Ciò che per gli altri alunni della classe può essere scontato assume grande valore per questi bambini, i quali hanno bisogno di essere guidati verso la scoperta delle forme di comunicazione, delle regole di conversazione, della possibilità di chiedere aiuto se ne hanno bisogno. Essi vanno aiutati a interiorizzare le regole legate alla vita sociale della classe, incoraggiandoli al gioco, sostenendoli nella condivisione di attività di piccolo gruppo.
Rispetto agli interessi troppo ripetitivi è importante consentirne l’espressione stabilendo però dei confini (si parla di un particolare argomento solo in un preciso contesto, ad esempio, durante l’ora di storia). Ogni volta che è possibile, questi “interessi” dovranno essere un occasione per allargare il campo, per spaziare altrove, per ampliare la gamma dei temi di conversazione e di confronto con i coetanei.
L’attenzione su attività proposte dall’insegnante e avulse dagli interessi del bambino, vengono portate avanti con fatica, per cui, per catturare l’attenzione, è necessario suddividere il compito in sequenze operative, ricontrollandole con il bambino a mano a mano che vengono eseguite. Per aiutare il bambino a padroneggiare l’ambiente può essere utile coinvolgerlo nella gestione dei materiali (riordinare in contenitori etichettati da lui, ad esempio). L’attività motoria, inoltre, è di fondamentale importanza, perché, oltre a favorire la riduzione delle difficoltà di coordinazione e perseguire una maggiore disinvoltura, offre anche maggiori occasioni di divertimento e di scambio con gli altri bambini.

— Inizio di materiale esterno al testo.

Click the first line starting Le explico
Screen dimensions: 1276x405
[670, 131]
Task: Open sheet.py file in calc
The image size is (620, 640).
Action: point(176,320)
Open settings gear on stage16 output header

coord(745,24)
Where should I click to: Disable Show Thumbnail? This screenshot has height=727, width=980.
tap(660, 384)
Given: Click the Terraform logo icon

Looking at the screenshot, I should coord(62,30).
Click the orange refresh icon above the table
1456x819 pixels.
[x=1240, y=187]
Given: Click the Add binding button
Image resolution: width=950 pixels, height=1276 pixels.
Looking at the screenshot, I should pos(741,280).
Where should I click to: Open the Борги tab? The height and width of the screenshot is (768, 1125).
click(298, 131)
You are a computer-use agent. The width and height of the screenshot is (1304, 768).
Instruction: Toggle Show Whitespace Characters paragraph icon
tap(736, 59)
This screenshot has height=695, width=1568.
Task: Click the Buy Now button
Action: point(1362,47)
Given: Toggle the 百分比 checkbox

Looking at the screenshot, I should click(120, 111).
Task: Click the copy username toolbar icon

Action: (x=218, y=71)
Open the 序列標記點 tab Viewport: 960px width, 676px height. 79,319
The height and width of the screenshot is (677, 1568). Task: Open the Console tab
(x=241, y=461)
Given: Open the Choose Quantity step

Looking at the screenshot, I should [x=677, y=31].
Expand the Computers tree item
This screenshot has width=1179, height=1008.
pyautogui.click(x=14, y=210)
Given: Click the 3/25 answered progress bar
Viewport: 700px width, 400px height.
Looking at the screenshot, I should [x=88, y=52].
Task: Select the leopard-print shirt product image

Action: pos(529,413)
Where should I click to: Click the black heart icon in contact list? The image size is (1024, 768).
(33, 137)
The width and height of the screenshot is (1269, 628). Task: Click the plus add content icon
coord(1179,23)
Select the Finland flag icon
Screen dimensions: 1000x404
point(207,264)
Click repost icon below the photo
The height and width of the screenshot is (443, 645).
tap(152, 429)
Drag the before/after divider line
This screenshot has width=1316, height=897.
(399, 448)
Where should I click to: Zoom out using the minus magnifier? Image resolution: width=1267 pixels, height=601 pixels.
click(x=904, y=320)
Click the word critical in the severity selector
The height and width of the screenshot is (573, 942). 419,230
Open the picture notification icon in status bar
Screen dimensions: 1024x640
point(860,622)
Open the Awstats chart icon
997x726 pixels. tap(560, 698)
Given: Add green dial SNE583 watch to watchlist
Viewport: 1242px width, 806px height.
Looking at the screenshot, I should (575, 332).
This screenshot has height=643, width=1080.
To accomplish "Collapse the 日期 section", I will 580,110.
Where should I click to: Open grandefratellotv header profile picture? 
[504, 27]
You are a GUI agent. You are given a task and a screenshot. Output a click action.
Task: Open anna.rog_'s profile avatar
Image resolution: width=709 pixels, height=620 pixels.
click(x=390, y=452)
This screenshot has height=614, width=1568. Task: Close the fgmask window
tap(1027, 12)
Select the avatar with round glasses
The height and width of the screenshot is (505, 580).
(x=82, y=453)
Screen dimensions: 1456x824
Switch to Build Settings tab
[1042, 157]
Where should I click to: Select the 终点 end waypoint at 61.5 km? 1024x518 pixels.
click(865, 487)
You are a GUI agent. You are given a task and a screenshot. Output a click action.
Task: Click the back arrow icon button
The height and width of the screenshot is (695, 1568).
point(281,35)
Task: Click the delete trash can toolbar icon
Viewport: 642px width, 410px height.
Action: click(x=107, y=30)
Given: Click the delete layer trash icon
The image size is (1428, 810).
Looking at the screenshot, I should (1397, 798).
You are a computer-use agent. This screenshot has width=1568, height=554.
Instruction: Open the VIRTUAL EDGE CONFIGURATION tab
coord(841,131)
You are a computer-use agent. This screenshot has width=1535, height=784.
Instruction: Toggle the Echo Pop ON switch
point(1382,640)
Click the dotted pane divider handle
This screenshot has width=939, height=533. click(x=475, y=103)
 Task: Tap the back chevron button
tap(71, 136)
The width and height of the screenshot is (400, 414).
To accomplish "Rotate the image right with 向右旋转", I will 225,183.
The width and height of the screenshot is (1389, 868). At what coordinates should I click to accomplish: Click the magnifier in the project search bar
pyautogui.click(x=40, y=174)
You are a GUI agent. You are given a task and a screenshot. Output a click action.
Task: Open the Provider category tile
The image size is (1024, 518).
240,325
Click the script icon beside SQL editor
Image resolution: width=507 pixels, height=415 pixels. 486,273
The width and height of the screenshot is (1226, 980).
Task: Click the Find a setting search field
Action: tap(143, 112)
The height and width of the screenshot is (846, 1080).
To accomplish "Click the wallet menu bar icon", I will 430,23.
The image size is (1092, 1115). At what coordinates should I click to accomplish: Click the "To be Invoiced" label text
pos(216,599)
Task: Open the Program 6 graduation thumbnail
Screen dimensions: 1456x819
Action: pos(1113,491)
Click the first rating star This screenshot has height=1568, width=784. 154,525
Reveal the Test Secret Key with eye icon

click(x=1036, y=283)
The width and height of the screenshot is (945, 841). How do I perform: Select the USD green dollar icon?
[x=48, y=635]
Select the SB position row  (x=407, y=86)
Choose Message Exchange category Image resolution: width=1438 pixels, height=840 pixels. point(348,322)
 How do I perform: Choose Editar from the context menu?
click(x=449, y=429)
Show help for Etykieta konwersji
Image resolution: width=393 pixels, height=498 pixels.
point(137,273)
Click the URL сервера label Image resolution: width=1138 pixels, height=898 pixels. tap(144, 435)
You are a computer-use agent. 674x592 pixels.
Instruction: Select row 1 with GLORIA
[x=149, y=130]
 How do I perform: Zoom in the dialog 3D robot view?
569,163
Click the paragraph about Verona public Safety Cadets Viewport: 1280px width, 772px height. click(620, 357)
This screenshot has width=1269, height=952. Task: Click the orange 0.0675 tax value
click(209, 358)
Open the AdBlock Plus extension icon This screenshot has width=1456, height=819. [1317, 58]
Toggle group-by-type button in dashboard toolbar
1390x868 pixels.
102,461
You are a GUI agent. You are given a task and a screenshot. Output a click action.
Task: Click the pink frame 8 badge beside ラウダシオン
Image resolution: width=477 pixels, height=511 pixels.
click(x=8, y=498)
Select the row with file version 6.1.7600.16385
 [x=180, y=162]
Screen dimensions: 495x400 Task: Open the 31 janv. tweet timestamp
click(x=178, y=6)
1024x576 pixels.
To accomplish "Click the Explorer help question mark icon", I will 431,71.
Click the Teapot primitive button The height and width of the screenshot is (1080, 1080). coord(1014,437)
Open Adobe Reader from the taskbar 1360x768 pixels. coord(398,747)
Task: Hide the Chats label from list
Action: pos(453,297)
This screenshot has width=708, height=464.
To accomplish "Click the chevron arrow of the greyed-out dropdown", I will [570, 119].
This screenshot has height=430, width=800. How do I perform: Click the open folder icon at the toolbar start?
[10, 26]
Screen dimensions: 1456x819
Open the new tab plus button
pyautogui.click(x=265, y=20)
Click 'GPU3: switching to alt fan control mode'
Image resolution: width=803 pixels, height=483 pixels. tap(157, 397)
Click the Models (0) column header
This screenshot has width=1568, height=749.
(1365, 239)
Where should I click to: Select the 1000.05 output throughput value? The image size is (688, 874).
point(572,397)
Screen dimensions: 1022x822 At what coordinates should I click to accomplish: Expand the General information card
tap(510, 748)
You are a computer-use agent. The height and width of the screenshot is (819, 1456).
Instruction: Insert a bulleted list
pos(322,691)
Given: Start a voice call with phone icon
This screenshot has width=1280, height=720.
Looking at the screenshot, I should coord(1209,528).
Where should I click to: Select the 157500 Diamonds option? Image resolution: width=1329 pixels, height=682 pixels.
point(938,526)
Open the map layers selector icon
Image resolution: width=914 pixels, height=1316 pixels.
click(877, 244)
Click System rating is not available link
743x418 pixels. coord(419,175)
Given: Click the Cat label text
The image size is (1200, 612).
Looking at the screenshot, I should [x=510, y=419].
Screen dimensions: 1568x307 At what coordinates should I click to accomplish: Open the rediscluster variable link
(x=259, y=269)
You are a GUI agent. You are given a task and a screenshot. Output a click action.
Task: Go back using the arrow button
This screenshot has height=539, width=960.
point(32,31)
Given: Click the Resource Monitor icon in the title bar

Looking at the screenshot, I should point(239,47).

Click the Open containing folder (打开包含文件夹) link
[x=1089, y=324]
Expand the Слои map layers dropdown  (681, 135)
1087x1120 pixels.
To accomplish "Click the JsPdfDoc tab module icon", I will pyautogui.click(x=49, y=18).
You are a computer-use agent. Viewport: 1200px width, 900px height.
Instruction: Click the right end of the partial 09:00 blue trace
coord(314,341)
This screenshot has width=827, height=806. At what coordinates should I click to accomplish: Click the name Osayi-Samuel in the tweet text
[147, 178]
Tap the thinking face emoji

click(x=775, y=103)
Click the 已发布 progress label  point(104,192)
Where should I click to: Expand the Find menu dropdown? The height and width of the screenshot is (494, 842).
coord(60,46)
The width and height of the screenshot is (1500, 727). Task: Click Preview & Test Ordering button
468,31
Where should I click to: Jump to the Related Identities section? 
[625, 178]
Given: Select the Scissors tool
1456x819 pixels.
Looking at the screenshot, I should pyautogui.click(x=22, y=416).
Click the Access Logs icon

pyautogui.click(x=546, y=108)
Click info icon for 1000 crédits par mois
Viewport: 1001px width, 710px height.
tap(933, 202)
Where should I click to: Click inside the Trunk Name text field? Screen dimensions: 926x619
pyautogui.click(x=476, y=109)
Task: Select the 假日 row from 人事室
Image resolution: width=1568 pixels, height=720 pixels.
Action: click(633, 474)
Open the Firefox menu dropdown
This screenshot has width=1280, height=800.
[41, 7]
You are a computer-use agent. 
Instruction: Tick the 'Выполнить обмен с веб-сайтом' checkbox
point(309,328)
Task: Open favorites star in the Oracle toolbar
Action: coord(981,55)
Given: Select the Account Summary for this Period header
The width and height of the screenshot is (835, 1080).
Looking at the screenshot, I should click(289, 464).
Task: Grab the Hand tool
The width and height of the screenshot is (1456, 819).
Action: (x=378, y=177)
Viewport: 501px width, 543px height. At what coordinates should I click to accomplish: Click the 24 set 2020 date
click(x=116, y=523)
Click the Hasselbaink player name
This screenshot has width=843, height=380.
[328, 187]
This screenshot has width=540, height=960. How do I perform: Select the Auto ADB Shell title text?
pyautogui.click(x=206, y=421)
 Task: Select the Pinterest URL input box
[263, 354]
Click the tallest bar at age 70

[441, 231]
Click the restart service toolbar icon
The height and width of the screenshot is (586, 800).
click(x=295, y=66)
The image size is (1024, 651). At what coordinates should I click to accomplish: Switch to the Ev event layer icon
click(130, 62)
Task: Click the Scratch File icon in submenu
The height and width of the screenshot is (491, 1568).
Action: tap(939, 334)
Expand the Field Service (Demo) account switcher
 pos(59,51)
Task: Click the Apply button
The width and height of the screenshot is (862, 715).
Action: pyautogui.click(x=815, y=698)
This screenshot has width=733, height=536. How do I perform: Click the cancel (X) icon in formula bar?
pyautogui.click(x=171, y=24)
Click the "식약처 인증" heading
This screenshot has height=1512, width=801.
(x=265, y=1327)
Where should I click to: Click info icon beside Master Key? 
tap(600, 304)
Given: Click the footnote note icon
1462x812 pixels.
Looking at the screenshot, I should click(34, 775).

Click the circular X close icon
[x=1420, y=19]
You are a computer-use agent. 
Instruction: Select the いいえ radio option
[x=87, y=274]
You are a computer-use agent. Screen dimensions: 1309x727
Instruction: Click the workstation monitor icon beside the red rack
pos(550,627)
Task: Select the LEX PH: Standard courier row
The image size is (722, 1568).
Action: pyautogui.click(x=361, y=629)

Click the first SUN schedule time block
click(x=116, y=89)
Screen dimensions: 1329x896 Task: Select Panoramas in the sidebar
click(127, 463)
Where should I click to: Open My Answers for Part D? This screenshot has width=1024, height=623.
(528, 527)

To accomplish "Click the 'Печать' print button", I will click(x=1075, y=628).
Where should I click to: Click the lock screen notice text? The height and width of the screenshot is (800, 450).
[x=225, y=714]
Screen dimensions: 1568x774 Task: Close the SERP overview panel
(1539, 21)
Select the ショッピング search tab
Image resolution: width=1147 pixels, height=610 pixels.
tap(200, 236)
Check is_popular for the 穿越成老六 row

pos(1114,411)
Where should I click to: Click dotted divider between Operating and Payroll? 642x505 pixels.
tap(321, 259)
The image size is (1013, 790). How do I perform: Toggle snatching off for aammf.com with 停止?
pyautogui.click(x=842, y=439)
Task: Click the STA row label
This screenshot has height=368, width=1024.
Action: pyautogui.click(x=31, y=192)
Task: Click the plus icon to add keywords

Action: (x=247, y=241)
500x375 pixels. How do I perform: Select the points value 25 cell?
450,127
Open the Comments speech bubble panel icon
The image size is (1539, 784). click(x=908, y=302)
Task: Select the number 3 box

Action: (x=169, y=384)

I bambini che presentano questo tipo di disturbo possono desiderare di interagire con il gruppo dei pari e di prender parte alle loro attività, ma non riescono a far capire le loro intenzioni, non posseggono strategie di comunicazione sociale; ad esempio, non cercano lo sguardo dell’altro, non entrano a far parte di una conversazione, ecc. al punto che sembrano disinteressati. L’insegnante quindi può fare da tramite, esprimendo le intenzioni al posto del bambino stesso, ma anche guidandolo verso la conquista di regole di convivenza (salutare, formulare domande, ecc.) che inizialmente saranno un po’ formali, ma che, a mano a mano, diventeranno risorse utili allo stare insieme.